Dari mengamati strategi bisnis Lek Bimin, saya kok tiba-tiba teringat pada sebuah buku yang mengupas filosofi usaha – atau apapun sebutannya – dari sebuah kedai kopi kelas dunia. Konon kabarnya kesuksesan dari warung kopi internasional tersebut berawal dari pengamalan falsafah tersebut oleh jajaran manajemen dan karyawannya. Berdasarkan ingatan saya yang terbatas ini, dengan ini saya bagikan kepada Kompasianer sekalian jurus-jurus sakti dimaksud:
Pertama, sikap RAMAH. Layaknya perilaku para pegawai restoran yang bertarif mahal, saya perhatikan Lek Bimin juga selalu menyapa para pelanggannya dengan keramahan khas orang timur. Sikap yang ramah biasanya akan mendapat respon yang positif dan berujung pada output yang menguntungkan.
Kedua, sikap TULUS. Menurut saya, ketulusan seseorang sesungguhnya tidak terlalu sulit untuk dinilai. Maka apabila kita bersikap tulus, saya sangat meyakini bahwa lingkungan kita akan memberikan ’penghargaan’ yang kadarnya sama atau bahkan lebih. Lek Bimin saya lihat sendiri hampir tiap malam bersedia untuk mengantarkan minuman dan makanan pesanan seorang pelanggan yang jarak rumahnya cukup jauh.

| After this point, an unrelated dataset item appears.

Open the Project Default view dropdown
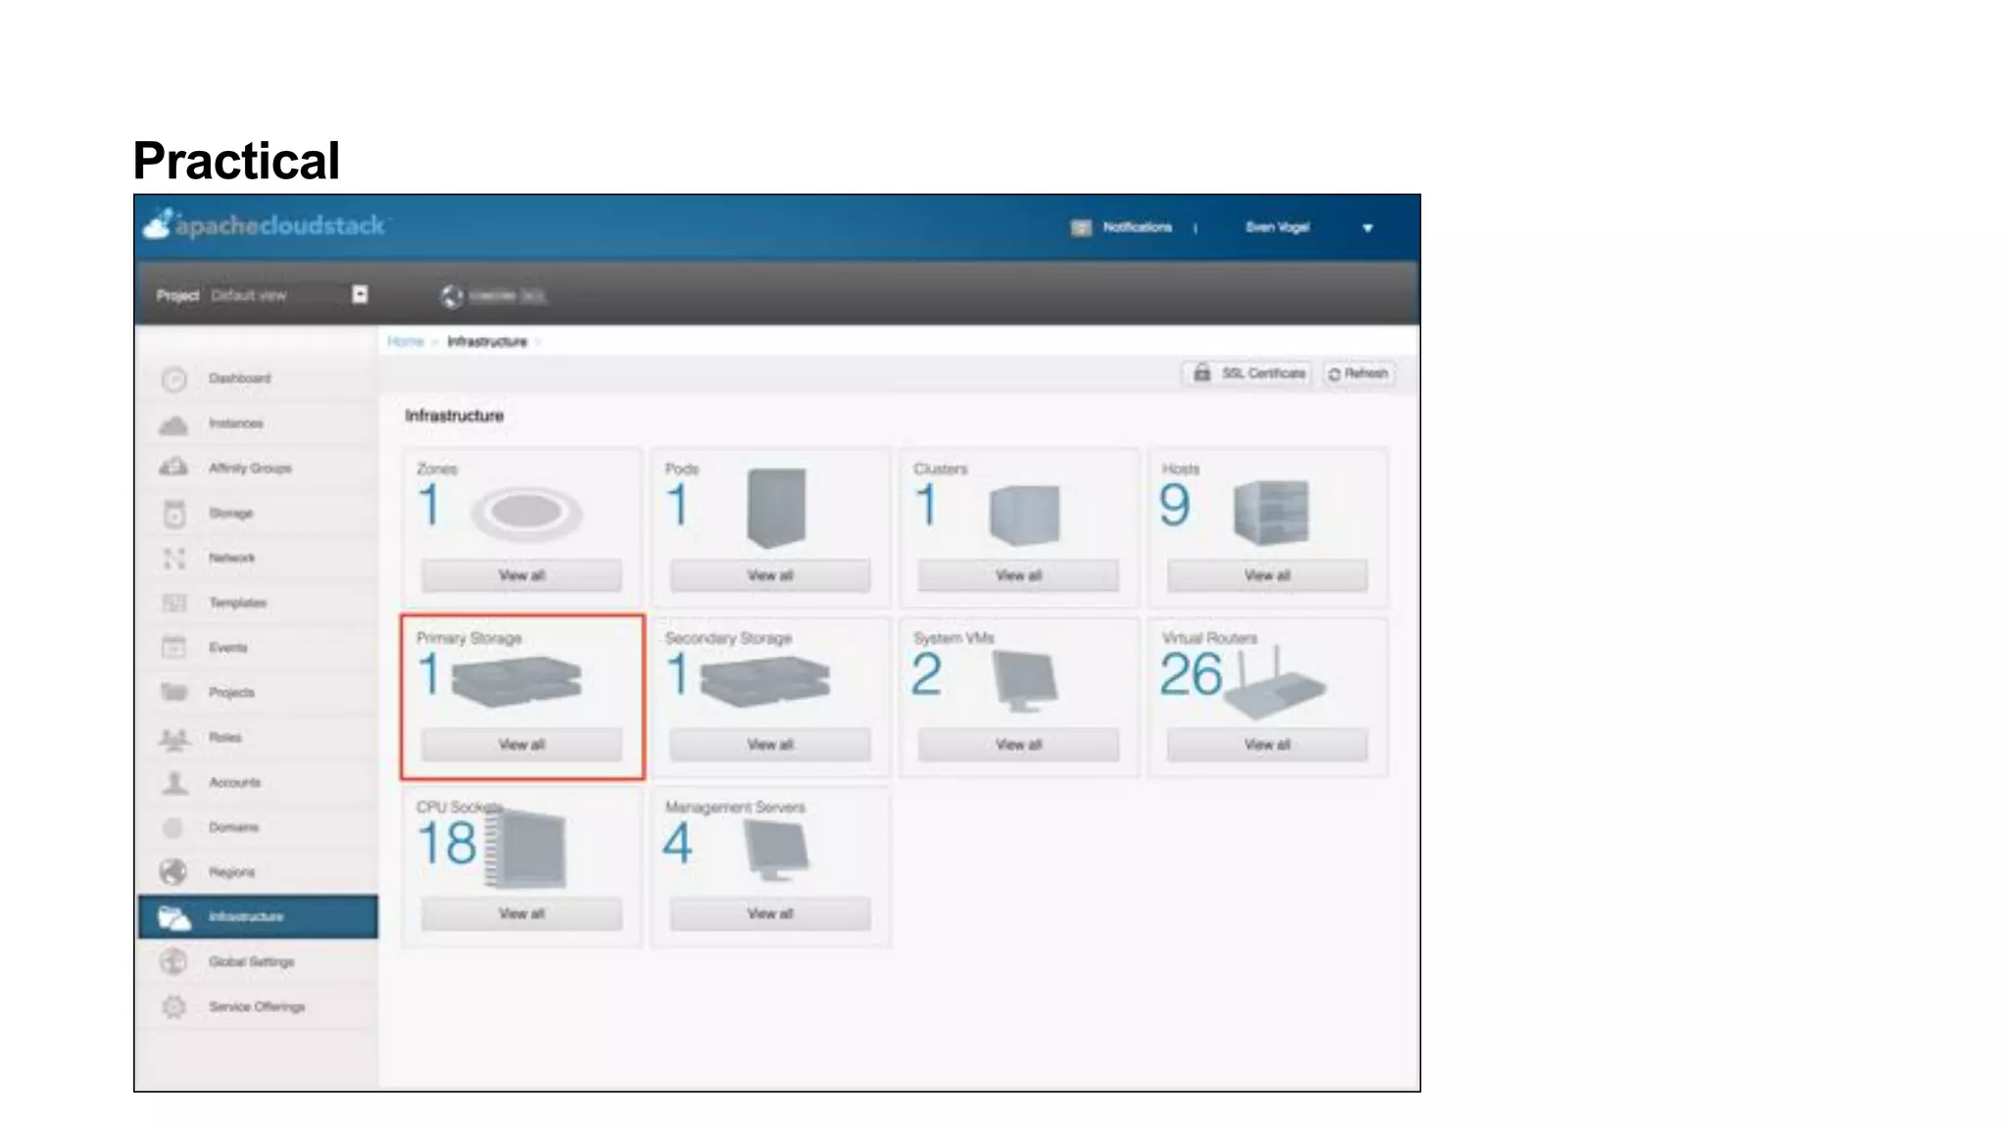 [x=360, y=295]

Ketiga, BERWAWASAN. Bukan bermaksud narsis, tapi tiap kali berkunjung, saya selalu mendorong ataupun memancing pengunjung lainnya untuk berdiskusi kecil-kecilan yang topiknya adalah peristiwa terkini. Dengan begitu, saya berharap angkringan sahabat saya ini dapat berfungsi sebagai ”agen pembangunan” yang berandil dalam ”mencerahkan dan mencerdaskan” bangsa (lebay.com :p).
Keempat, PERHATIAN. Ketika saya curhat tentang sakitnya bapak saya, Lek Bimin dan para pelanggan tetapnya secara rutin menanyakan perkembangan kesehatan beliau. Saya sungguh merasa terkesan dengan keakraban dan kehangatan dari kedai rakyat yang menggunakan tungku berbahan bakar arang ini, baik dalam kiasan maupun dalam arti sebenarnya.
Kelima, sikap PEDULI. Saya pernah menyarankan kepada Lek Bimin agar mau memberi makanan dan minuman gratis kepada pengunjung kedainya yang betul-betul tidak punya uang atau mulai kehabisan uang. Saya sungguh gembira karena sahabat saya ini bersedia untuk menuruti saran aneh tersebut, lebih-lebih karena dalam beberapa kesempatan saya diperbolehkan untuk ngutang dulu kepada beliau.
Demikian sharing saya kali ini, semoga bermanfaat.